In enger Abstimmung mit den Kindern, Jugendlichen und ihren Erziehungsberechtigten werden zunächst Gespräche geführt, um ins Sozialtraining einzusteigen. Beratungen mit den Fachmännern, die zwar zu zwei verschiedenen Trägern gehören, aber dank ihrer langjährigen Tätigkeit in der Region gut vernetzt sind, werden auch während der Trainingsphase ermöglicht. Letztere finden – getrennt nach zwei Altersstufen – in Gruppen mit acht bis zehn Jugendlichen über ein Schulhalbjahr verteilt statt.

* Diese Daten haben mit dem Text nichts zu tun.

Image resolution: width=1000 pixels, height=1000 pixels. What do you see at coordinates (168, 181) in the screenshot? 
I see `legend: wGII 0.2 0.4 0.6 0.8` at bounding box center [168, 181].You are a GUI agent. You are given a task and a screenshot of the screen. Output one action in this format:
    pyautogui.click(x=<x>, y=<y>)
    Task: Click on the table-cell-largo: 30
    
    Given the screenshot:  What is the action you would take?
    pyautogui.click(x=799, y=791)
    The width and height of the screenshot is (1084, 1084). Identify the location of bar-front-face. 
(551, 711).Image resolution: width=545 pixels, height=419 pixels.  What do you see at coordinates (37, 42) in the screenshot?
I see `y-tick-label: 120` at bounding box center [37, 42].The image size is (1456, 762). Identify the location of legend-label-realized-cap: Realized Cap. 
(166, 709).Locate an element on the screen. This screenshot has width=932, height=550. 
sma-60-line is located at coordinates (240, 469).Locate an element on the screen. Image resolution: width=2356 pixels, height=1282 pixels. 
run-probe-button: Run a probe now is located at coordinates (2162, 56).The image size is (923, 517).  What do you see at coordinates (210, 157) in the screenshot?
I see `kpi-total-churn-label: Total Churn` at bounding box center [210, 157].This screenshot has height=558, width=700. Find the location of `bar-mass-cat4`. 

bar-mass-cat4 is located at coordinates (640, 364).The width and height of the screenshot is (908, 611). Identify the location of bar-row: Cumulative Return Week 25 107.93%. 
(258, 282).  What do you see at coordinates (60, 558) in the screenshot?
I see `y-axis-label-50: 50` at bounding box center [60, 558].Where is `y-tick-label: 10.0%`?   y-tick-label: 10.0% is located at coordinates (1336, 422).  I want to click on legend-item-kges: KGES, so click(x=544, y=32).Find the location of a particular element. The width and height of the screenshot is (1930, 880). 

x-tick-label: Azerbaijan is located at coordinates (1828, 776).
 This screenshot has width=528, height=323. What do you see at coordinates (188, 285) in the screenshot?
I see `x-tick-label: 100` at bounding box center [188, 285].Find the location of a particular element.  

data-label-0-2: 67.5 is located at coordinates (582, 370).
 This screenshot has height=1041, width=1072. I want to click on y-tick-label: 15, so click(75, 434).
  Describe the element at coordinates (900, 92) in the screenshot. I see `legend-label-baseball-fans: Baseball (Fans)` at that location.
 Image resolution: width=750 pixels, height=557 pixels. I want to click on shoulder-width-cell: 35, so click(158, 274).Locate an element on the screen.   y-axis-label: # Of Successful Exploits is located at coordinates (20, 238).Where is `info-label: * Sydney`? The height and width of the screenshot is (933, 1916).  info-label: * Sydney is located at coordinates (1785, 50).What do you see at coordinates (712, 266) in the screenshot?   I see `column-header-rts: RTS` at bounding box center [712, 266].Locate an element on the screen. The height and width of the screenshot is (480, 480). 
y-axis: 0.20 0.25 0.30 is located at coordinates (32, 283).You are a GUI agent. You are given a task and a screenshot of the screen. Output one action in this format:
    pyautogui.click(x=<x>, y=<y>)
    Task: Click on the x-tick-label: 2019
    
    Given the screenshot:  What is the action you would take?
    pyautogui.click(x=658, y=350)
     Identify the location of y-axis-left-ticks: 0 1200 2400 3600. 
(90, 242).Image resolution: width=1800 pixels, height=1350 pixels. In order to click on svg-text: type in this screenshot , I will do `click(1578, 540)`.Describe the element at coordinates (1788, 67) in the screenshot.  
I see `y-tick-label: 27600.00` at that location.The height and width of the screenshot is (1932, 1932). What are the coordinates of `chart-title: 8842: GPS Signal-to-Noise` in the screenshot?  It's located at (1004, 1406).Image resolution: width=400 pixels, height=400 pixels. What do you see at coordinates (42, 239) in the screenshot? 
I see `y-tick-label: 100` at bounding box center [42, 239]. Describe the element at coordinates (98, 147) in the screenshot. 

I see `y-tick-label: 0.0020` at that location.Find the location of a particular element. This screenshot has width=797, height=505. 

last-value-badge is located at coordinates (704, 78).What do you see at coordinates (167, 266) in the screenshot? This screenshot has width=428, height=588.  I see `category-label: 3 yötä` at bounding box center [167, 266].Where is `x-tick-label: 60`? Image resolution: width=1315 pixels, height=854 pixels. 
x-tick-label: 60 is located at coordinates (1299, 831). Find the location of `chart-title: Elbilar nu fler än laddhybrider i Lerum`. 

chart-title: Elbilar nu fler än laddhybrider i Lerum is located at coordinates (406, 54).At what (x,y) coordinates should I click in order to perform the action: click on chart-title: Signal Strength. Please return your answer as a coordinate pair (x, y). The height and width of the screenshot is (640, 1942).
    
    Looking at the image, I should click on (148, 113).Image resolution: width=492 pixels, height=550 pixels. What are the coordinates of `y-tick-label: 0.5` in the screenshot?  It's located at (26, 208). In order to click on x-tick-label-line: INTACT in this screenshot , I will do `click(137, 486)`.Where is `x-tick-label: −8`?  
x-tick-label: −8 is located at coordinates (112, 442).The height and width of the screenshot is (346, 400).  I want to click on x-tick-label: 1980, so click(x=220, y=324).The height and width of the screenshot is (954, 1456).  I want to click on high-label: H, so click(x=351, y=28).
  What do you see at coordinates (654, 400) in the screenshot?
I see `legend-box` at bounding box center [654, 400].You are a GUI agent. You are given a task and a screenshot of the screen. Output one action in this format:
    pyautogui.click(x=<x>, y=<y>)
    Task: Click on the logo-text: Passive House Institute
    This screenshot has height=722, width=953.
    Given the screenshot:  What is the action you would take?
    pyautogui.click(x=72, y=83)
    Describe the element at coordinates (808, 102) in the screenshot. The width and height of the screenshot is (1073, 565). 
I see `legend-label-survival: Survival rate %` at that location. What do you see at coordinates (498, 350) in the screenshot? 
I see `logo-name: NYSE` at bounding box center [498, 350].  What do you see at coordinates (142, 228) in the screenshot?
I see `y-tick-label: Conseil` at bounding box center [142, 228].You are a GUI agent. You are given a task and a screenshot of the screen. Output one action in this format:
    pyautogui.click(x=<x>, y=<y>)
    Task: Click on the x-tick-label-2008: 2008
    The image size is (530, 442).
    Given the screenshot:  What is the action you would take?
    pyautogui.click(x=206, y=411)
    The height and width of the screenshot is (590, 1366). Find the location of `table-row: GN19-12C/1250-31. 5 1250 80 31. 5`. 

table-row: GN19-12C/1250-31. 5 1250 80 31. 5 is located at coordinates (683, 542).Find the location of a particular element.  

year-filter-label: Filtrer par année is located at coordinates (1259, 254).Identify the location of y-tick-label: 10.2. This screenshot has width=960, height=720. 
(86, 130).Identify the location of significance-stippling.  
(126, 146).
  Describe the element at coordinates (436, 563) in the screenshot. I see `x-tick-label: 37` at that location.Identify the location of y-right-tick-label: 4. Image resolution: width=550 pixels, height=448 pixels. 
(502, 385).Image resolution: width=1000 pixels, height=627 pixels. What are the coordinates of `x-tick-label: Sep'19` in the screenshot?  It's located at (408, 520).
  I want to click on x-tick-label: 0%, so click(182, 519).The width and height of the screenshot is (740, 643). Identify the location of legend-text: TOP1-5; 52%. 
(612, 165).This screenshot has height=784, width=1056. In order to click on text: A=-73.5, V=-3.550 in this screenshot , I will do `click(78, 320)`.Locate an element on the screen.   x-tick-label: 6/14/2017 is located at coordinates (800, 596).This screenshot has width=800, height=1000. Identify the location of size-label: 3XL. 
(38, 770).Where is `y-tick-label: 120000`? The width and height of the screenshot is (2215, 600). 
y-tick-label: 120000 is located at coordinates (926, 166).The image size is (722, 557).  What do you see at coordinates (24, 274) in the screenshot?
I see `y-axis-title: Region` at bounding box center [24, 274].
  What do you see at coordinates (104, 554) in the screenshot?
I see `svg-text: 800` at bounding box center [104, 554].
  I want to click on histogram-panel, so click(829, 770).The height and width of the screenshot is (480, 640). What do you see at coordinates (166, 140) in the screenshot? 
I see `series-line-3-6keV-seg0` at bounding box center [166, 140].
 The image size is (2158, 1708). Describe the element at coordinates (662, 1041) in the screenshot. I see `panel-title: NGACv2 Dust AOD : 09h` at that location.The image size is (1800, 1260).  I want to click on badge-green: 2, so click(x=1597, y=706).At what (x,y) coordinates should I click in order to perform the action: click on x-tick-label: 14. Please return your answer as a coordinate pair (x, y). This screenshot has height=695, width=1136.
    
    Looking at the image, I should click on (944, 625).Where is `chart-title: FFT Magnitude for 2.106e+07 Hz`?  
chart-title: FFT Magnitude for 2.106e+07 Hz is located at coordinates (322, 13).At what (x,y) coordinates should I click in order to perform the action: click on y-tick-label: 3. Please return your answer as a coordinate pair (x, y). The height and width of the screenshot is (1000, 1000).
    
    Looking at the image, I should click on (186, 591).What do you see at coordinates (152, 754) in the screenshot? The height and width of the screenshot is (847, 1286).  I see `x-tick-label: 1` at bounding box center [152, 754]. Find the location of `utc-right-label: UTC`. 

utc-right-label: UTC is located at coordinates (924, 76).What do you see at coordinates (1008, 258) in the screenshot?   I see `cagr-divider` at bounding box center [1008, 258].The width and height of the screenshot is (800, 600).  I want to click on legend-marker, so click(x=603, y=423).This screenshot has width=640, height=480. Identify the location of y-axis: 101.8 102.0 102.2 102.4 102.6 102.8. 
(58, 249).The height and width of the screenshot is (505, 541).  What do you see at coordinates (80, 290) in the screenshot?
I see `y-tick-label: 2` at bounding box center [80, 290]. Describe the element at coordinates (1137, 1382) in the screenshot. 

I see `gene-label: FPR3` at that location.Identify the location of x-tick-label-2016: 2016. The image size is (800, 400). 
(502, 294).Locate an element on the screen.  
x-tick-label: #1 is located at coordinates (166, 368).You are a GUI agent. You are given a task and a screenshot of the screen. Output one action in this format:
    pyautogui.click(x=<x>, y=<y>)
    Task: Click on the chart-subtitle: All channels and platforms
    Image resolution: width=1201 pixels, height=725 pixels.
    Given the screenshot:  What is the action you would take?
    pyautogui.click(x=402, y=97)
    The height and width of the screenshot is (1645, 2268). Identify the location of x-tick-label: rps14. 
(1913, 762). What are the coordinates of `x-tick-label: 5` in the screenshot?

Ziel ist, dass die jungen Menschen ihre sozialen Fertigkeiten weiterentwickeln, als Basis für das Zusammenleben in unterschiedlichen Kontexten und Gruppen. Dabei werden nicht nur Verhaltensregeln erlernt und umgesetzt, sondern auch Hilfestellungen gegeben, um schwierige Situationen angemessen zu bewältigen. In dem pädagogisch-therapeutischen Setting können sich die jungen Menschen zudem selbstreflektieren. Vor allem vor dem Hintergrund der Einschränkungen während der Pandemie und der psychisch-traumatischen Flutfolgen, unter denen viele Schüler leiden, werden diese dabei begleitet, positive Beziehungen aufzubauen und das soziale Miteinander zu meistern.

„Die Kinder, Jugendlichen und ihre Familien müssen bereit sein, sich zu öffnen“, nennt Heiko Gatzke die Grundvoraussetzung und ergänzt: „Auch wenn es nicht immer einfach ist, widergespiegelt zu werden, ist dies eine große Chance.“ Das sehen auch Michaela Silbernagel und Brigitte Vonken-Möller so, die das Sozialtraining für unverzichtbar halten: „Durch die beiden professionellen Außenstehenden erfahren die Trainierten eine Wertschätzung ihrer individuellen Lebenslagen und Probleme.“ Die Akzeptanz für das Training sei zweifelsohne bei den Schülern und ihren Erziehungsberechtigten vorhanden und Bedarf und Nachfrage leider höher als das Angebot.